Martin Tilley - DentonsSipp provider Dentons Pension Management has launched a stinging attack on the Government for legislating for a cap on exit penalties, saying such fees are due under the terms of the contract.

Dentons director of technical services Martin Tilley has accused the Government of pandering to tabloid journalists, and says a cap on exit fees could end up costing more than the savings it is intending to make.

But some industry figures have claimed exit penalties are getting in the way of pension freedoms and hindering people from shopping around for the best product when they come to retire. Sipp provider AJ Bell says almost half the financial advisers it has polled say customers have been restricted from shopping around by exit penalties.

Tilley says: “This is another example of an ill-informed government pandering to the messages from tabloid journalism. Trying to pass blame to the “rip off pension providers” who are simply imposing disclosed contractually due fees when it is the client who has broken the contract by leaving the contract early. The government seem unable to determine the difference between an exit charge and in some cases a market value adjustment, which is determined by paying out the true value of the underlying assets rather than a face value of units, as might be the case in a with profit fund.

“I’d be interested to see how the FCA are going to approach this as we enter into contract law. What I hope we don’t see is action taken that is actually more costly to implement than that which it seeks to address.

“The rush for the door was highlighted to the government in consultation before flexi access was implemented and they had the chance to address this issue before it became one, but making statements such as “all people will be able to access to their pensions” was a broad sound bite and should have been , “most people will be able to” or “all will be able to subject to their current plans”.

“Figures report that a minority of people are affected, that in a majority of cases the sums are not excessive and were perfectly well disclosed in product literature.

“Such statements and actions undermine the industry when the incentive to save through it should be a priority for the government.”

Intelligent Pensions marketing director Andrew Pennie says: “Care needs to be taken that legally binding contracts aren’t simply ripped up at the detriment of those savers who are not looking to transfer.

“However, removing unnecessarily excessive pension exit fees is a positive step and will help rebuild much needed credibility in the pension sector.

“It is impossible to say how much impact removing excessive exit fees will have on pension freedoms and encouraging retirees to shop around for the best retirement income solution. In the recent FCA findings, 58 per cent of drawdown investors and 64 per cent of annuity purchasers, remained with their existing pension provider. These figures feel way too high and hopefully the removal of excessive exit fees will be a catalyst for more people to shop around for the best retirement solution and seek regulated advice.”

AJ Bell chief executive Andy Bell: “This is a welcome move by the Chancellor.  An early encashment penalty that gets in the way of someone accessing the pension freedoms feels wrong.  We’d prefer to see a complete ban but a cap to prevent excessive charges is a big improvement on where we are today.
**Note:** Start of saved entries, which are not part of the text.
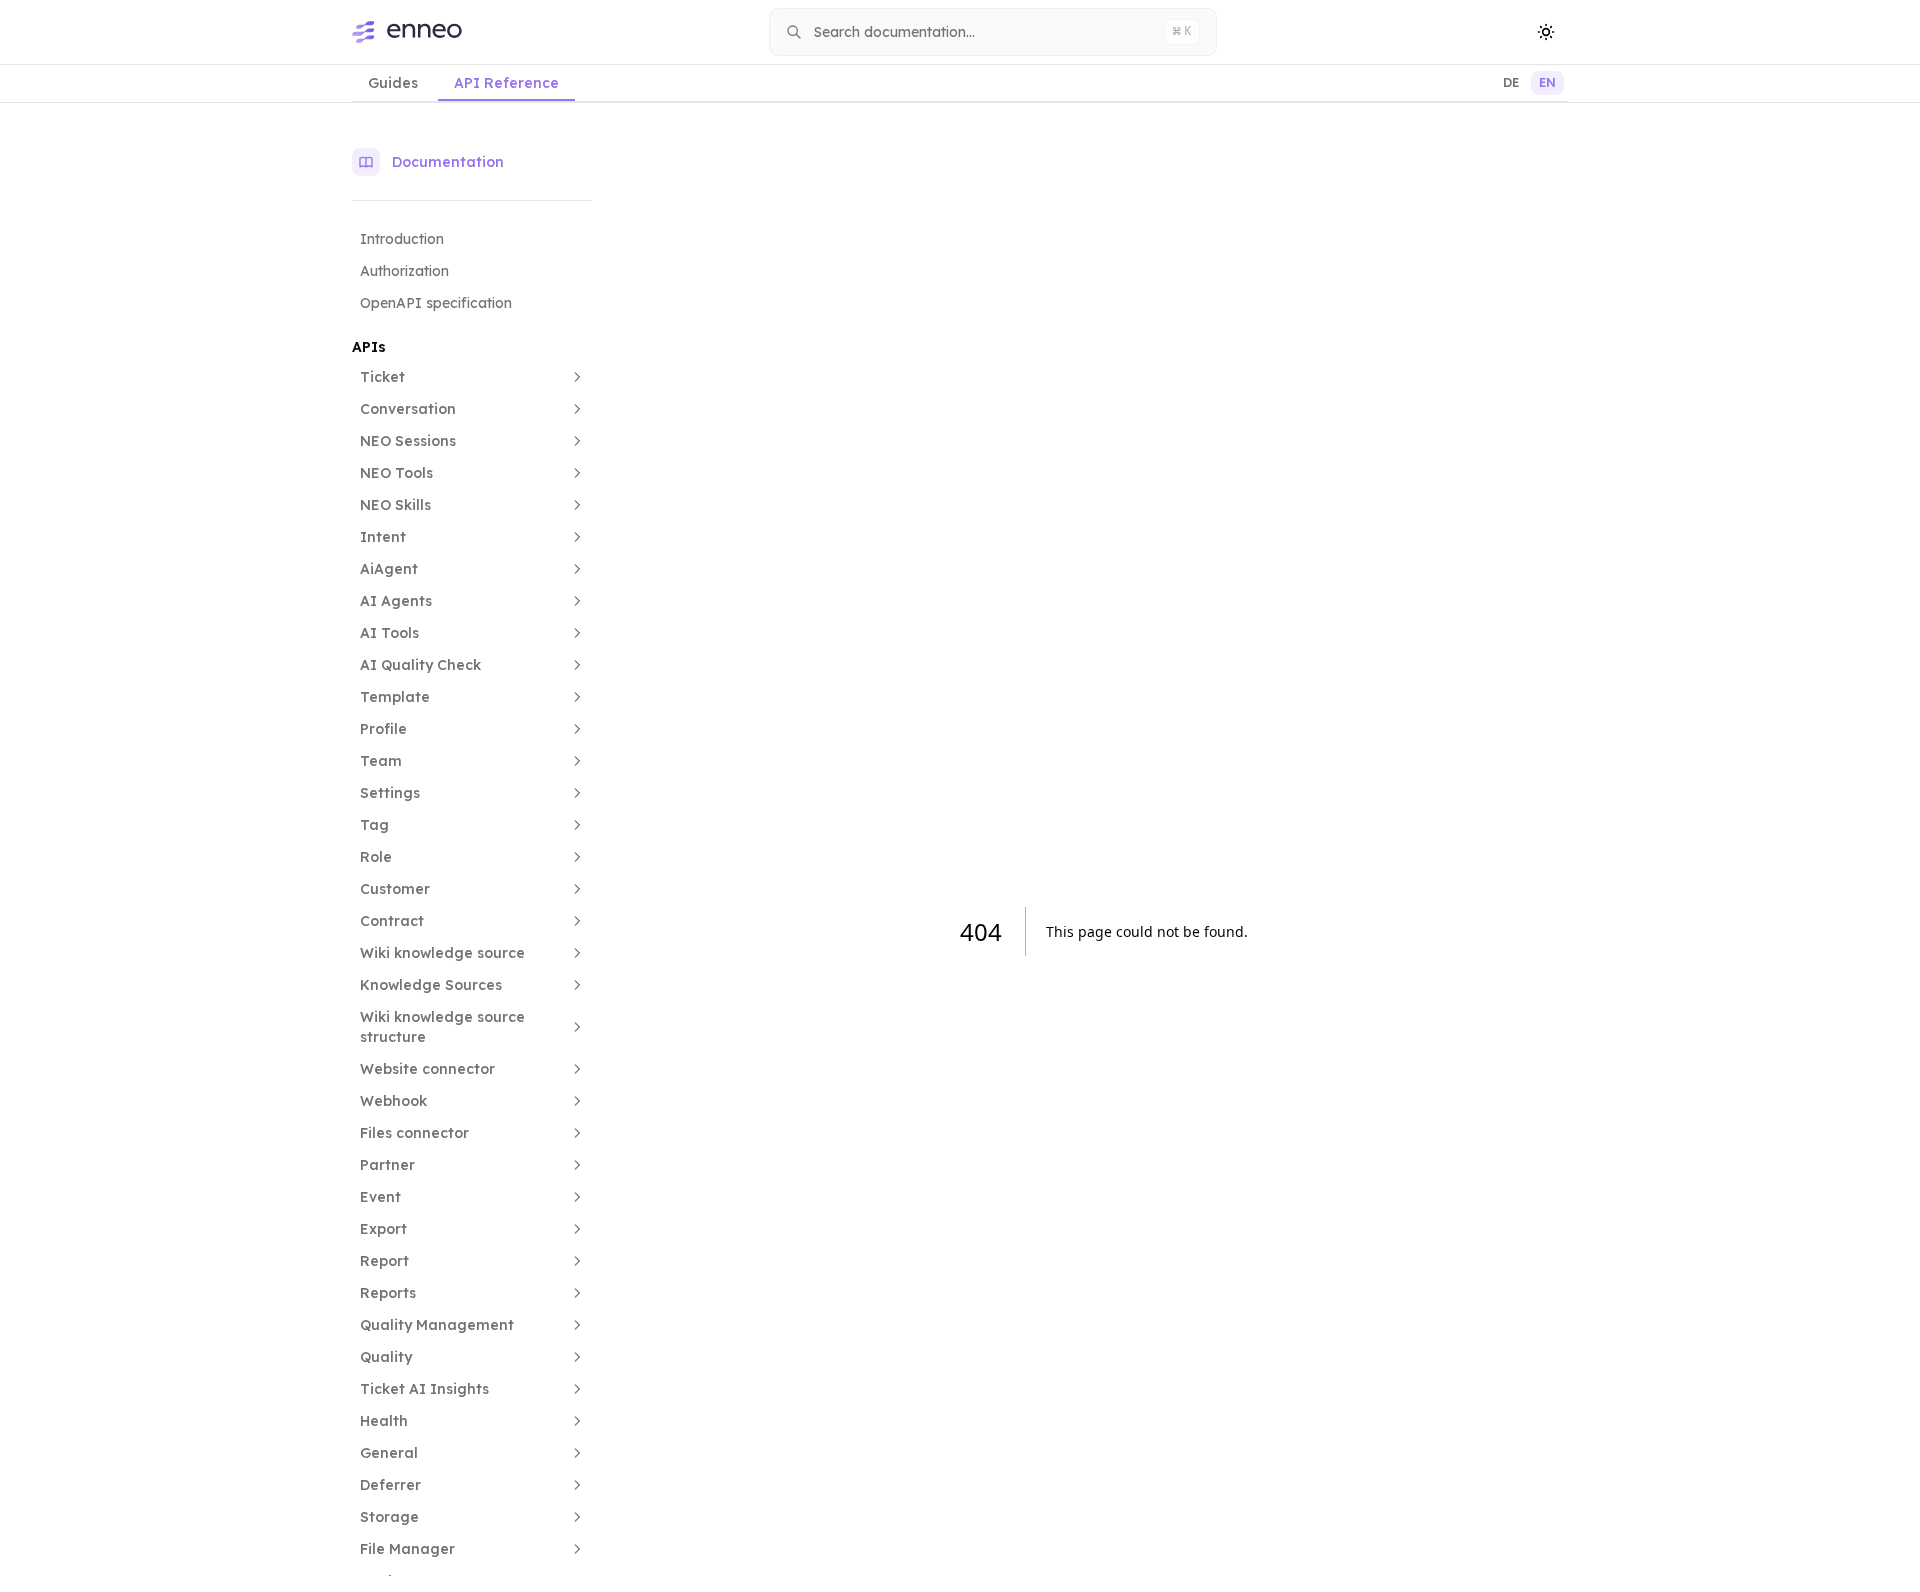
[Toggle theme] (1546, 32)
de (1511, 82)
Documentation (448, 162)
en (1547, 82)
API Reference (506, 83)
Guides (393, 83)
“45 per cent of financial advisers that we spoke to have clients that have been prevented from accessing the new pension freedoms due to early encashment penalties.  The whole point of pension freedoms was to give people flexibility and choice, if you can’t offer your customers that, why should you be allowed to charge them an early encashment penalty if they want to transfer somewhere else?
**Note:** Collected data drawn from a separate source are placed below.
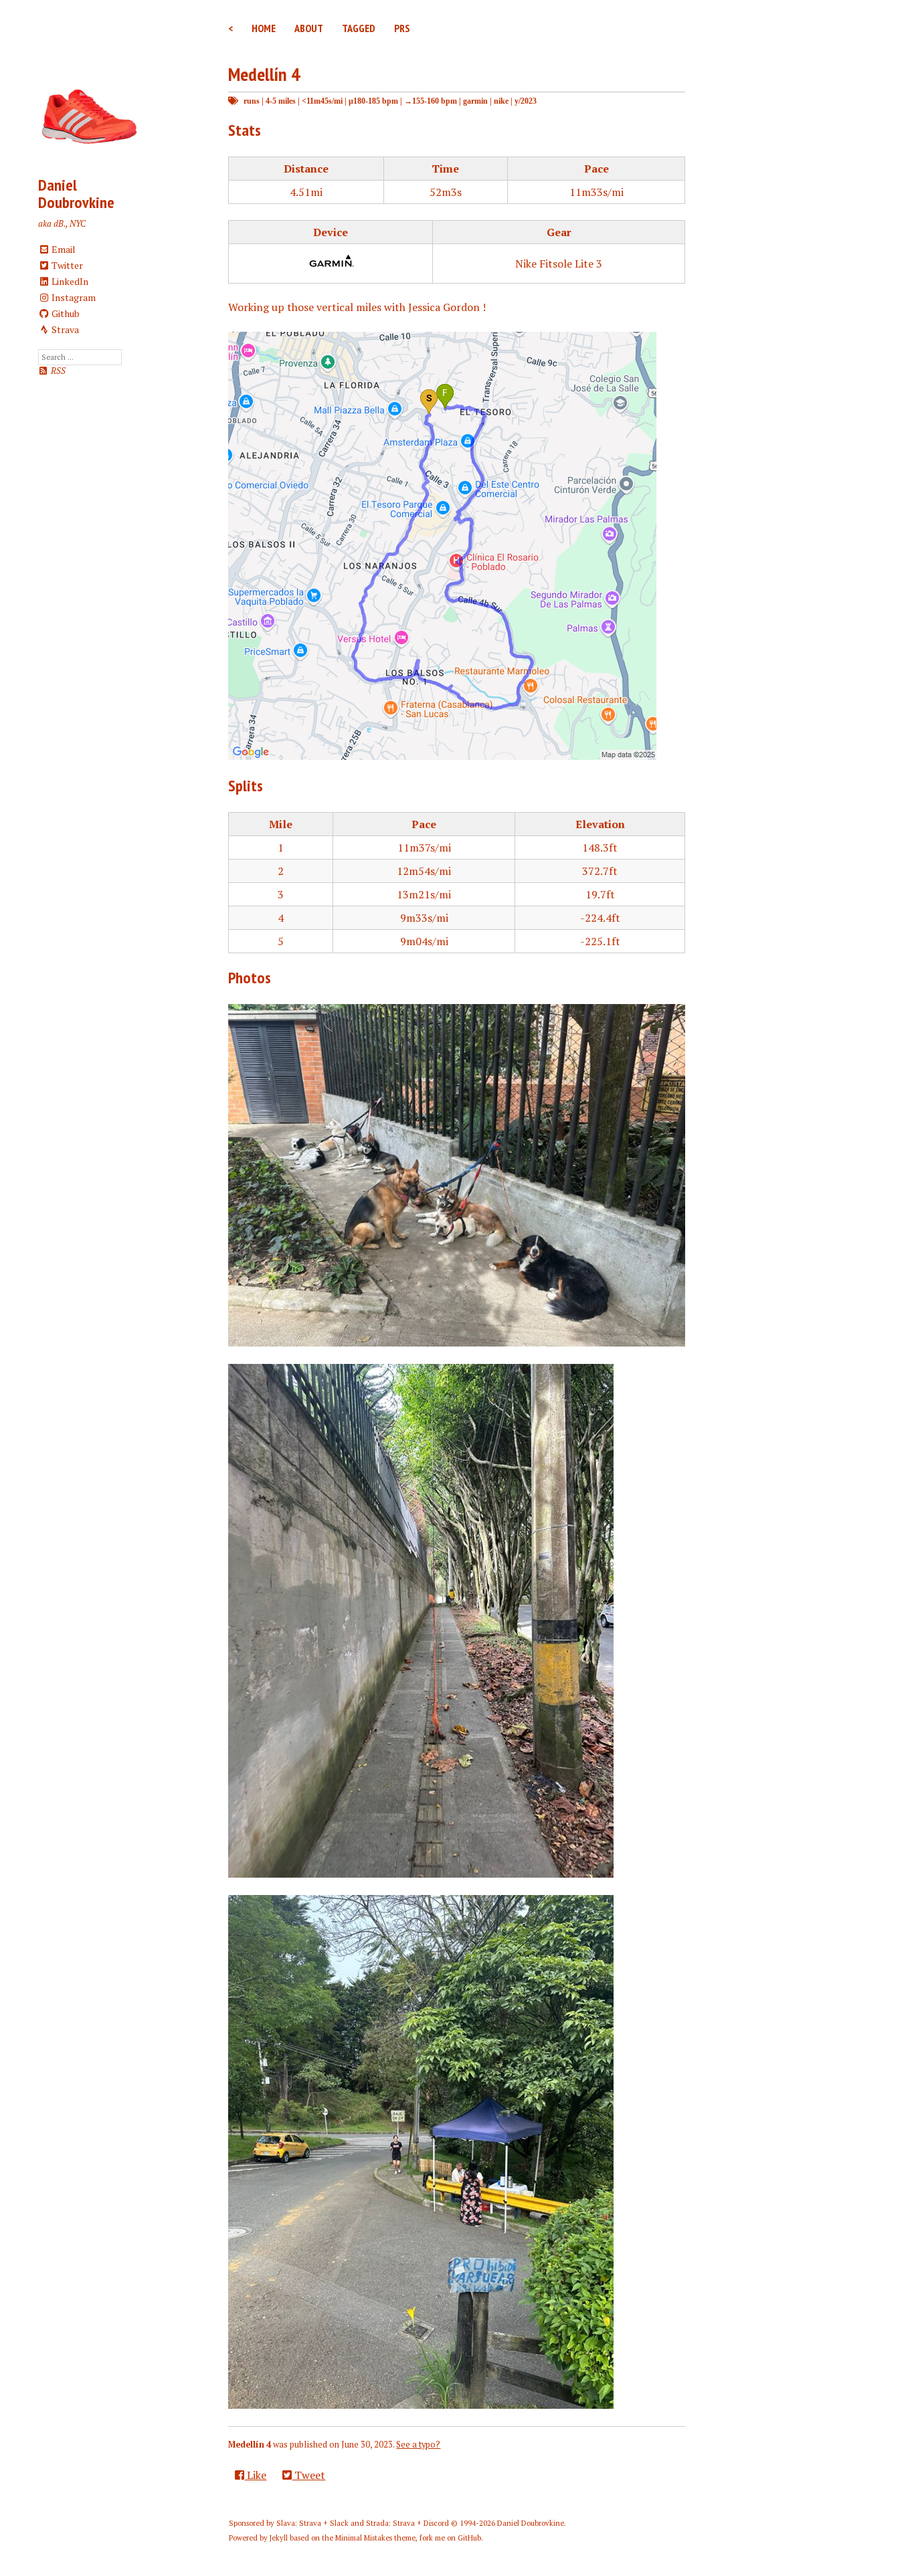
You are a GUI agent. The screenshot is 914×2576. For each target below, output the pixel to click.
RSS (57, 371)
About (308, 28)
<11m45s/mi (322, 100)
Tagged (358, 28)
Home (264, 28)
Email (63, 249)
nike (501, 100)
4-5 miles (281, 100)
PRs (402, 28)
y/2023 (526, 100)
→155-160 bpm (430, 100)
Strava (64, 329)
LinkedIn (69, 281)
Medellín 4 (264, 74)
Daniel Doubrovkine (76, 194)
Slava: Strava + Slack (312, 2523)
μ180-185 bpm (373, 100)
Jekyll (279, 2538)
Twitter (66, 265)
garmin (475, 100)
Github (65, 313)
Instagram (73, 297)
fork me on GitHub (450, 2538)
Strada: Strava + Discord (407, 2523)
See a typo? (418, 2444)
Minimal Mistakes (363, 2538)
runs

“The main reason given for exit fees is to cover initial costs but you have to question whether it is reasonable to still be collecting charges for events that may have happened around a quarter of a century ago.  It is debateable whether some exit fees really do relate exclusively to initial set up costs or whether they are actually about on-going provider profitability.  In reality the charge was baked into the contract many years ago to ensure the provider made the requisite amount of money out of the product.”